Weinhold, Diana and Chaloupka, Frank J.
Smoking status and subjective well-being.
Background/aims: A debate is currently underway about the FDA's methods for evaluating anti-tobacco regulation. In particular, the US government requires a cost-benefit analysis for significant new regulations, which has led the FDA to consider potential lost subjective well-being (SWB) of ex-smokers as a cost of any proposed anti-tobacco policy. This practice, which significantly limits regulatory capacity, is premised on the assumption that there is in fact a loss in SWB among ex-smokers.

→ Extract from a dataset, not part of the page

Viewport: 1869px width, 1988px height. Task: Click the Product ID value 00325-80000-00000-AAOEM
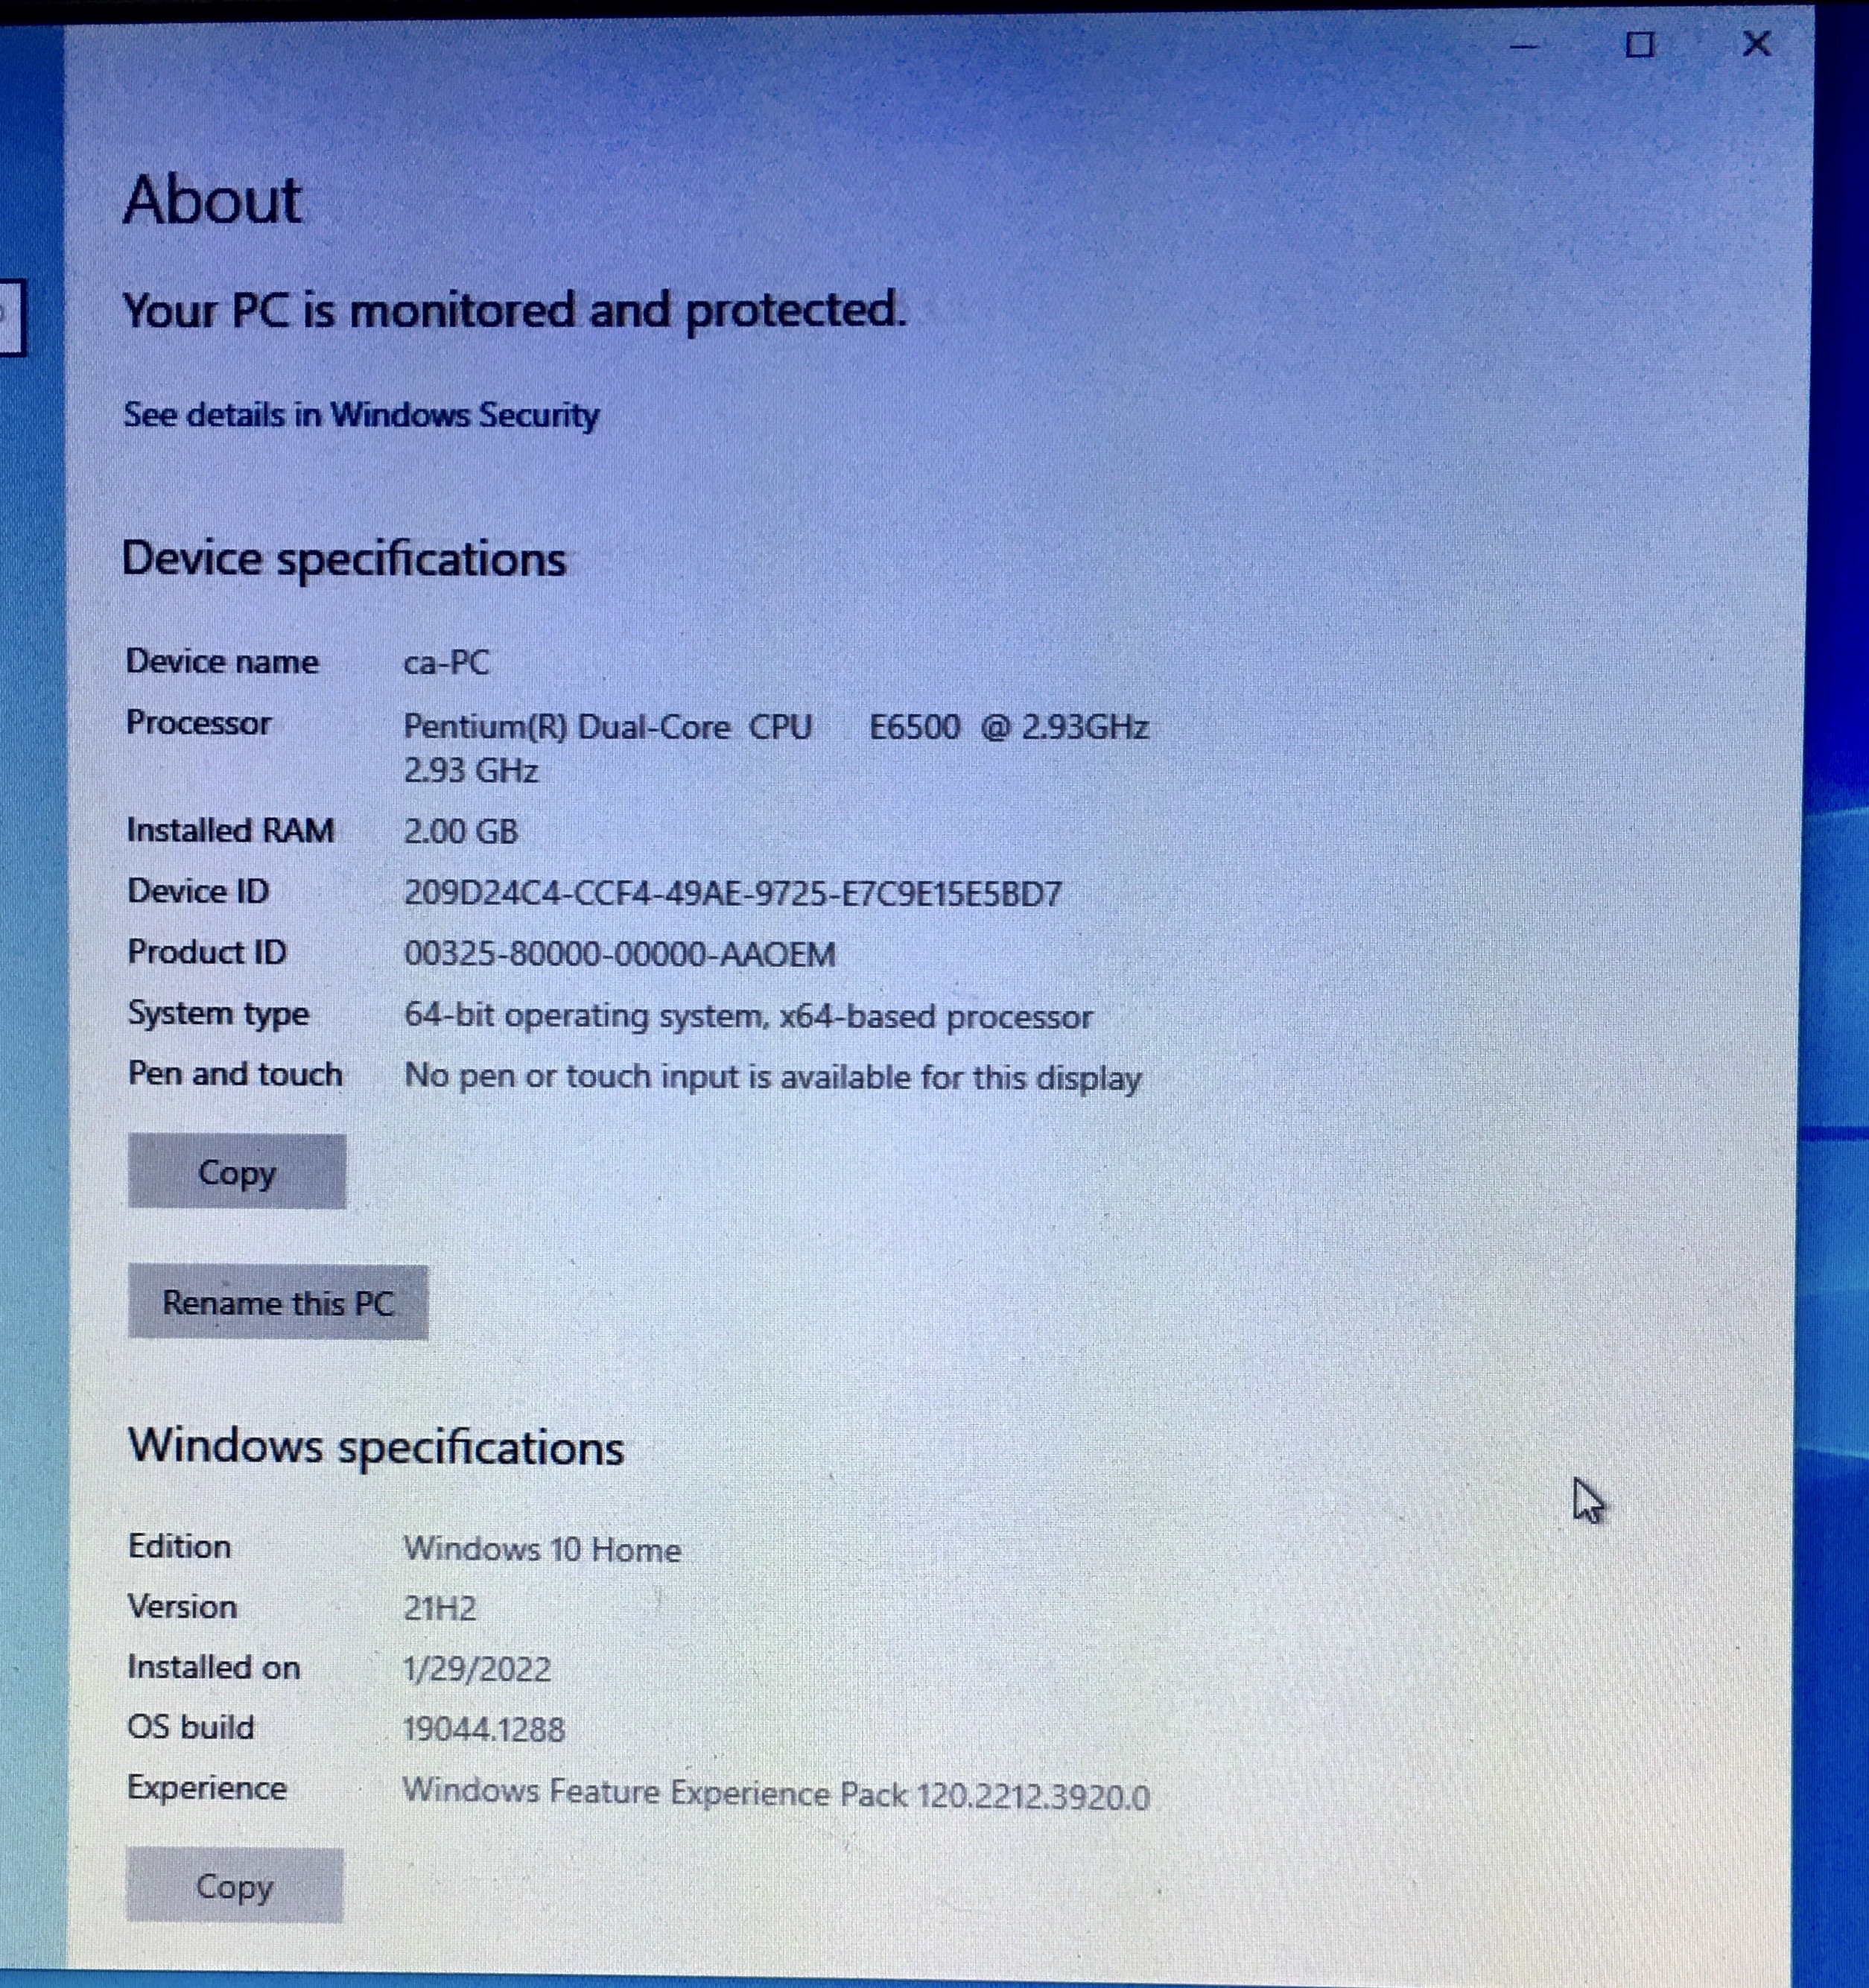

Methods: We analyze the relationship between SWB and smoking status using a longitudinal internet survey of over 5000 Dutch adults across five years. We control for socio-economic, demographic and health characteristics, and in a contribution to the literature we additionally control for two potential confounding personality characteristics, habitual use of external substances and sensitivity to stress. In another contribution, we estimate panel fixed effects models that additionally control for unobservable time-invariant characteristics.
Results: We find strong suggestive evidence that ex-smokers do not suffer a net loss in SWB. We also find no evidence that the change in SWB of those who quit smoking under stricter tobacco control policies is different from those who quit under a more relaxed regulatory environment. Furthermore, our cross-sectional estimates suggest that the increase in SWB from quitting smoking is not only statistically significant but also of a meaningful magnitude.